Tang, C. - Presenter, Zhejiang University
Guan, Y. X. - Presenter, Zhejiang University
Du, Z., Zhejiang University
Yao, S. J., Zhejiang University



Insulin is an important pharmaceutical protein, which is delivered into the body exclusively via subcutaneous injection for diabetes therapy. Pulmonary delivery, which is a noninvasive route, has been considered as an alternative to injection. For pulmonary delivery, fine particles with narrow size distribution are essential. For example, the efficient inhalation therapy needs microparticles with size ranging from 1 to 5 μm to reach the deep lung. Moreover, the surface morphology of particles affects the dispersibility and flowability of the powders. Therefore, elaborate control of particle size and morphology plays a key role in the development of insulin formulations for inhalation.

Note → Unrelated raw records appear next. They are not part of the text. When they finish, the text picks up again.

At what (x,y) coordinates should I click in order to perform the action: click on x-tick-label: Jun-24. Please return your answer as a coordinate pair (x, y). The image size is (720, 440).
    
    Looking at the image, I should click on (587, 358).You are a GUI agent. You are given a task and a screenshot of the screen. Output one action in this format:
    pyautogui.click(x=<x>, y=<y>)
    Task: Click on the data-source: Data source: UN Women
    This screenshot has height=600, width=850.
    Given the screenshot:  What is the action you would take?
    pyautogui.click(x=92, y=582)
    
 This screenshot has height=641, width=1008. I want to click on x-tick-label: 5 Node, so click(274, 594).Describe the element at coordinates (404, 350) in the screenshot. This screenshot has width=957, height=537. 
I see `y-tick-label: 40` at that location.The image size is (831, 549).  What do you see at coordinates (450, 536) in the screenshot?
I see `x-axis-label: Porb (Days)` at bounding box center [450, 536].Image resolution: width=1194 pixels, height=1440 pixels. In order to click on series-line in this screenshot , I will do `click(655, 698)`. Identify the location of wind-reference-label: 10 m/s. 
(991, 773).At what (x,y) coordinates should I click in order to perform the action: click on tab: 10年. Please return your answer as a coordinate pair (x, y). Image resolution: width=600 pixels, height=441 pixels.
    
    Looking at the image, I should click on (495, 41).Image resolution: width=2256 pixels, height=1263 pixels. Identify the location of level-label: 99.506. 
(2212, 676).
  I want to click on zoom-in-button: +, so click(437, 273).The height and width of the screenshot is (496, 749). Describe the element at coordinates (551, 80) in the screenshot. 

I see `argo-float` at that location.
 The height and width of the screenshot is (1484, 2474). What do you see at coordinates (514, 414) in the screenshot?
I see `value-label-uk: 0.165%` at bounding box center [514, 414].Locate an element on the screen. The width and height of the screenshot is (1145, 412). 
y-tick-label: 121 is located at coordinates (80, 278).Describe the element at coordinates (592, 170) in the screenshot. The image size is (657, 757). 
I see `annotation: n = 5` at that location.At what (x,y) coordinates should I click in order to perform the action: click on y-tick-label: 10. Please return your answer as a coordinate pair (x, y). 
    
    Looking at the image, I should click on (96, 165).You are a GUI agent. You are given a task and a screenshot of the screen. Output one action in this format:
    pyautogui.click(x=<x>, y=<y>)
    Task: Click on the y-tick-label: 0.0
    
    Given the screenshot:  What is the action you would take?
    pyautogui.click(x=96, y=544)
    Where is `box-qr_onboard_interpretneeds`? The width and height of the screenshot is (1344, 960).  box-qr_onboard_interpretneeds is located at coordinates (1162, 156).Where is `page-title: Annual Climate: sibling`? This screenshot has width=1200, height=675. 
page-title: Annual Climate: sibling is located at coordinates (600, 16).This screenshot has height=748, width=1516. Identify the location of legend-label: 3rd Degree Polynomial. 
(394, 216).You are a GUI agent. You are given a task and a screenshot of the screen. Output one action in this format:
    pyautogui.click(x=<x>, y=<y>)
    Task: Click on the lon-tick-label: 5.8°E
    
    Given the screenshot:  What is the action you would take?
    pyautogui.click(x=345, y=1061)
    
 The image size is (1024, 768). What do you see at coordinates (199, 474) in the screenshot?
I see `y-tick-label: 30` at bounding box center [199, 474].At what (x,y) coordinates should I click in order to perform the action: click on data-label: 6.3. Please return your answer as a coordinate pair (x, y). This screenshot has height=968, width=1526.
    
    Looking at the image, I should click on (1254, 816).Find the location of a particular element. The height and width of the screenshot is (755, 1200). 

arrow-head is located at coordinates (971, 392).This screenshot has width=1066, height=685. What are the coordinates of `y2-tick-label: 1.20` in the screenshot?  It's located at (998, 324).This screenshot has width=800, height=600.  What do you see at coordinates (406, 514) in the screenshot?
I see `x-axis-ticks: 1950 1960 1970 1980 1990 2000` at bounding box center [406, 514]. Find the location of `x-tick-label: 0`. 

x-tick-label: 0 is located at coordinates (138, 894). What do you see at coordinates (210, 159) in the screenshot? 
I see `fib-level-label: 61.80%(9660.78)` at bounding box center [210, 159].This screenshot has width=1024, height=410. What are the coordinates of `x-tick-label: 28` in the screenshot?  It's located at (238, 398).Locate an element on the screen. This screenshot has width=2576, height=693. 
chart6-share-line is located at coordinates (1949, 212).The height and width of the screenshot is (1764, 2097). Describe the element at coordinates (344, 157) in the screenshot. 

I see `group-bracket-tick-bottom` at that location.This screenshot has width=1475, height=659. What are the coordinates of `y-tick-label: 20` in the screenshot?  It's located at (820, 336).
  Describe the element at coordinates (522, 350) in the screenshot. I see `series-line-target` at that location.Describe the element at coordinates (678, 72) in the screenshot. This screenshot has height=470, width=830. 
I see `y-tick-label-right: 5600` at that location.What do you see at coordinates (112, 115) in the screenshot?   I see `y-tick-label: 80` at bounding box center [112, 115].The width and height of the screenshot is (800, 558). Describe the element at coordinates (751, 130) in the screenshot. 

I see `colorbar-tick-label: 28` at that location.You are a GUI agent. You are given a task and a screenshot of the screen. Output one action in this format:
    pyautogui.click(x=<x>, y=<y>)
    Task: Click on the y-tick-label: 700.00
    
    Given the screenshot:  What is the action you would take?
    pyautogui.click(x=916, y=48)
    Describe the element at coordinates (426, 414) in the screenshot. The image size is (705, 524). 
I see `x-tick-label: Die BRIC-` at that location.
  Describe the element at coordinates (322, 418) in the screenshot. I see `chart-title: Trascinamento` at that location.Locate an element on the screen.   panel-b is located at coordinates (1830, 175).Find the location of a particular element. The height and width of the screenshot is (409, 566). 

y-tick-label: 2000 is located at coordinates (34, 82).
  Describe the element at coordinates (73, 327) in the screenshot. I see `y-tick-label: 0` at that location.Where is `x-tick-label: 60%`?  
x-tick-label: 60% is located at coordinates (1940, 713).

Supercritical fluid assisted atomization (SAA) is a promising process in producing micrometric particles that may find much application in medical and pharmaceutical fields. An improved SAA process, i.e. supercritical fluid assisted atomization introduced by hydrodynamic cavitation mixer (SAA-HCM), was proposed by our group, which uses supercritical carbon dioxide to assist atomization and a cavitation mixer to intensify mass transfer. This novel technique can be operated not only on organic solvents but also aqueous solutions. In this paper, insulin was micronized using SAA-HCM process from aqueous solution without use of any organic solvents. Insulin microparticles produced under different conditions including solution type, solution concentration and precipitator temperature presented distinct morphologies such as highly folded, partly deflated, corrugated or smooth hollow spherical shape. Solution concentration had a striking influence on particle size, and insulin microparticles produced from acidic solution had volume median diameters increasing from 2.3 μm to 4.3 μm when protein concentration increased from 3 g/L to 50 g/L. HPLC chromatograms showed no degradation of insulin after SAA-HCM processing and FTIR, CD and fluorescence data further confirmed the structural stability. TGA analysis revealed that insulin microparticles remained moderate moisture content compared with raw material. In vivo study showed that insulin processed by SAA-HCM retained identical bioactivity.

SAA-HCM is demonstrated to be successful in producing insulin microparticles with different surface morphologies and well controlled size distribution. Therefore, it presents great potential in developing insulin pulmonary delivery formulations, especially in inhaled dry powders.